Il était une ville est un roman politique et tout à la fois un roman de guerre, la tension est sourde, la guerre est économique. Thomas B. Reverdy nous montre que quand le monde déshumanise, c’est l’humain qui résiste. Et malgré le froid, malgré la misère, la précarité et l’insécurité, l’amour transparaît et nous laisse un horizon d’espoir. D’ailleurs, depuis quelques temps, il se dit que Detroit est en train de redresser la barre.

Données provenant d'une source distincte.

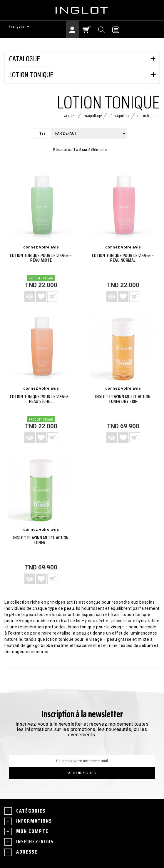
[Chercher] (102, 29)
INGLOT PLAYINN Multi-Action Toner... (41, 540)
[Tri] (89, 133)
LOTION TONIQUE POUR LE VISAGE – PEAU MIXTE (41, 258)
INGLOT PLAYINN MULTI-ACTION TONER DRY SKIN (123, 399)
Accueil (70, 116)
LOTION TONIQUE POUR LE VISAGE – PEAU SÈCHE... (41, 399)
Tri (42, 133)
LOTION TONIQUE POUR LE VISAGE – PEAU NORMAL (123, 258)
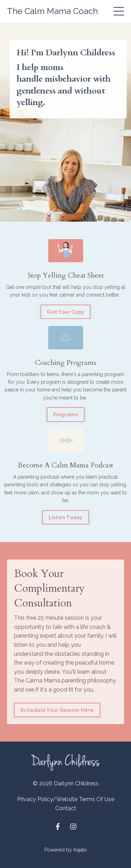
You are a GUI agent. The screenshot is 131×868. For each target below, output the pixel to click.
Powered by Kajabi (65, 850)
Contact (66, 808)
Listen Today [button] (66, 517)
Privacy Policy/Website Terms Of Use (66, 799)
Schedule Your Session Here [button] (57, 710)
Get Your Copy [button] (65, 312)
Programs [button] (66, 414)
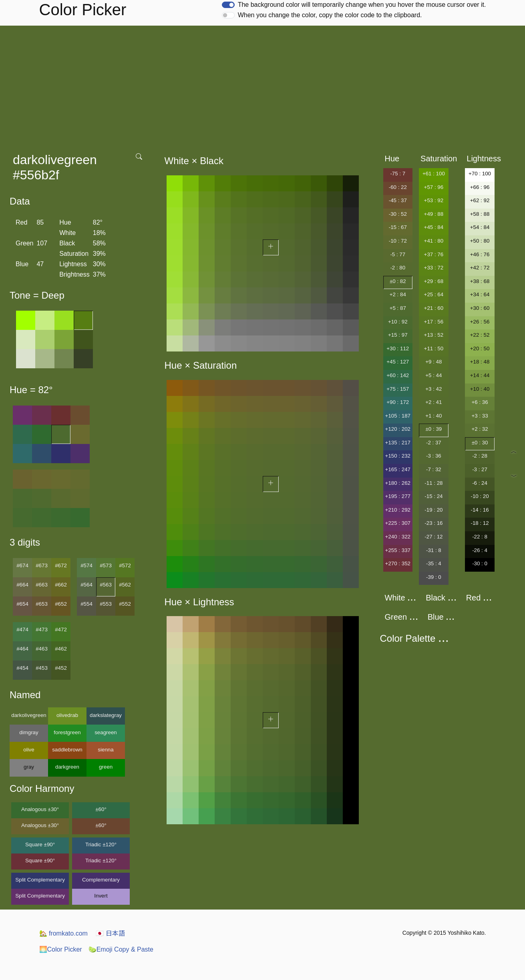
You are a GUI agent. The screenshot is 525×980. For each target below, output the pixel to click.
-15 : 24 (433, 496)
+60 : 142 (398, 375)
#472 (61, 629)
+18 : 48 (480, 361)
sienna (105, 749)
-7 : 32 (434, 469)
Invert (101, 896)
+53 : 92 (434, 200)
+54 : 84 (480, 227)
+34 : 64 (480, 294)
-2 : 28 (480, 456)
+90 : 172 (398, 402)
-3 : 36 (434, 456)
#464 (22, 649)
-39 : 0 (434, 577)
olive (28, 749)
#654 (22, 604)
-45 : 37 (398, 200)
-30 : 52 (398, 214)
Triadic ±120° (101, 844)
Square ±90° (40, 844)
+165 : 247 (398, 469)
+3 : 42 (433, 389)
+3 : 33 (479, 416)
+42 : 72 (480, 267)
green (106, 767)
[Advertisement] (263, 86)
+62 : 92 (480, 200)
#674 (22, 565)
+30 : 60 (480, 308)
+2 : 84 (398, 294)
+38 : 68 (480, 281)
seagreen (106, 732)
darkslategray (106, 715)
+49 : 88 (434, 214)
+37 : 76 (434, 254)
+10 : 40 (480, 389)
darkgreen (67, 767)
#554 (86, 604)
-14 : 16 (479, 510)
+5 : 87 (398, 308)
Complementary (101, 880)
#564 (86, 584)
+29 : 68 (434, 281)
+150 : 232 (398, 456)
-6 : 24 (480, 483)
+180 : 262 (398, 483)
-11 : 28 (433, 483)
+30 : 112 (398, 348)
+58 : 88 (480, 214)
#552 (125, 604)
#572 (125, 565)
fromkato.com (63, 933)
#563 (106, 584)
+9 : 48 (433, 361)
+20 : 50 (480, 348)
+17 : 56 (434, 321)
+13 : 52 (434, 335)
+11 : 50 (434, 348)
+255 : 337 (398, 550)
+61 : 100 (434, 173)
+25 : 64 (434, 294)
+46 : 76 (480, 254)
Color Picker (60, 949)
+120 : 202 (398, 429)
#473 (42, 629)
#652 (61, 604)
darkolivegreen (28, 715)
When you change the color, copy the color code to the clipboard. (330, 15)
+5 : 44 (433, 375)
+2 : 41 (433, 402)
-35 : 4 (434, 563)
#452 (61, 668)
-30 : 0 (480, 563)
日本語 (110, 933)
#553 (106, 604)
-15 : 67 (398, 227)
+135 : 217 (398, 442)
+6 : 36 (479, 402)
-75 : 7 (398, 173)
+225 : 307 (398, 523)
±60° (101, 809)
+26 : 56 (480, 321)
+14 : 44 (480, 375)
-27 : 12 (433, 536)
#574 (86, 565)
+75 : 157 (398, 389)
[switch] (228, 5)
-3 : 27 (480, 469)
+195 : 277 (398, 496)
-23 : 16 (433, 523)
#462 (61, 649)
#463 (42, 649)
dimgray (28, 732)
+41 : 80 (434, 241)
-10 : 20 (479, 496)
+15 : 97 (398, 335)
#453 (42, 668)
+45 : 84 (434, 227)
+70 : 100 (480, 173)
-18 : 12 (479, 523)
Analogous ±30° (40, 809)
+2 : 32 (479, 429)
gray (29, 767)
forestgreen (67, 732)
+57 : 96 (434, 187)
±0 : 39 (434, 429)
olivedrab (67, 715)
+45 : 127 (398, 361)
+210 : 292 (398, 510)
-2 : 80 (398, 267)
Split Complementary (40, 880)
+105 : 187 (398, 416)
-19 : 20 (433, 510)
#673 (42, 565)
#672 (61, 565)
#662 (61, 584)
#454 (22, 668)
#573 (106, 565)
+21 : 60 (434, 308)
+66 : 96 (480, 187)
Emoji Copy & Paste (121, 949)
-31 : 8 (434, 550)
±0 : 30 (480, 442)
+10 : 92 (398, 321)
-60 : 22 (398, 187)
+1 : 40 (433, 416)
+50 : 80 (480, 241)
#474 (22, 629)
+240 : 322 (398, 536)
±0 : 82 (398, 281)
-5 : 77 (398, 254)
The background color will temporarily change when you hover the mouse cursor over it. (362, 4)
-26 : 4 (480, 550)
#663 (42, 584)
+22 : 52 (480, 335)
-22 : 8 (480, 536)
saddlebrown (67, 749)
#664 (22, 584)
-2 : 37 (434, 442)
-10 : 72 (398, 241)
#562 (125, 584)
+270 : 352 (398, 563)
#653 (42, 604)
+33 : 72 (434, 267)
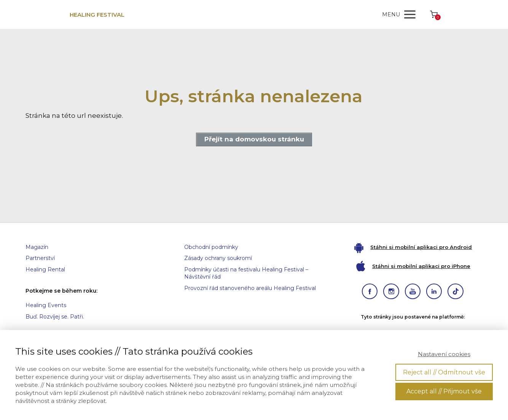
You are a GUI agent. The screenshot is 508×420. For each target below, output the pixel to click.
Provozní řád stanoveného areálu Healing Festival (250, 288)
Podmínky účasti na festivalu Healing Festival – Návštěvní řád (246, 273)
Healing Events (46, 305)
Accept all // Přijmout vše (444, 391)
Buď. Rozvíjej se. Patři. (55, 317)
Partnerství (40, 258)
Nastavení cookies (444, 354)
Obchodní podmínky (211, 247)
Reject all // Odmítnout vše (444, 372)
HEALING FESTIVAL (97, 14)
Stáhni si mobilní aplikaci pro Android (421, 247)
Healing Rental (45, 269)
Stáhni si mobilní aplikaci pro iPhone (421, 266)
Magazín (37, 247)
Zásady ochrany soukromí (218, 258)
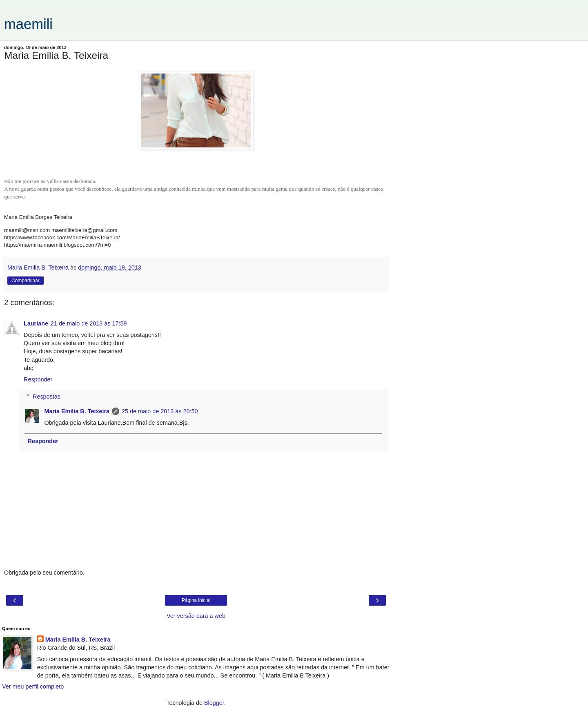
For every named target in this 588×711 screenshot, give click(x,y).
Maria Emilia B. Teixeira (77, 411)
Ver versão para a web (196, 616)
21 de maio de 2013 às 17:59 (89, 323)
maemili (28, 24)
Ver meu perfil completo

Sur les première et quatrième de couverture, est annoncée "une bande dessinée avec : Arsène, de l'aventure, de l'amour, de l'architecture, de la liberté, de la peur, de la luxure, l'inconnu, rien, un fantasme, de l'espérance, de nouvelles rencontres, des conneries artistiques, un piège".
Et tout cela est vrai.
Si vous avez peur de passer à côté d’une des meilleures bandes dessinées de ces dernières années, foncez sur Arsène Shrauwen. Son auteur, Olivier Shrauwen, jeune bédéaste flamand à suivre absolument, nous en met plein les yeux à chaque page. Il nous conte l’histoire de son grand-père, Arsène, débarquant dans une colonie jamais nommée, en réalité le Congo belge, pour rejoindre son cousin Roger, architecte, et travailler pour lui. Le cousin a pour dessein de faire sortir du sol, d'ériger en pleine brousse, une cité utopique, baptisée Freedom Town. Rapidement dépassé par ses plans, ses inventions, ses créations gigantesques, le cousin Roger sombre dans la folie. Arsène se retrouve désigné par le bras-droit de l'architecte, Louis, pour reprendre les rênes du projet. Ne comprenant pas tous les tenants et aboutissants et, à son tour dépassé par les événements, Arsène se laisse guider par Louis. Ajouté à la folie que peut comporter une telle aventure, les méandres de l'amour, et vous obtiendrez une histoire passionnante de bout en bout.
La superbe bichromie rouge-bleu soufflant le chaud et le froid, les métaphores prenant forme, la chaleur, la touffeur, la jungle, la grandiloquence des projets du Nord pour le Sud, le grand nombre de trappistes bues par Arsène nous font nous plonger ivres et fiévreux à corps perdu dans cette folle aventure humaine. Olivier Schrauwen nous tient comme dans un piège magnifique et terrifiant que nous n’avons pas envie de quitter. Quand, après le premier chapitre, il nous demande, dans un interlude graphique sublime, d’attendre une semaine avant de reprendre la lecture, on lui obéit (au moins une heure), impatient de retrouver la suite. Les 35 € que coûte cet album ne doivent pas être un frein à son achat, vous ne le regretterez pas. Gageons qu’Angoulême en janvier prime de belle façon Arsène Shrauwen, Olivier Schrauwen le mérite amplement !
Traduit de l'anglais par Charlotte Miquel, L'Association, 35 €.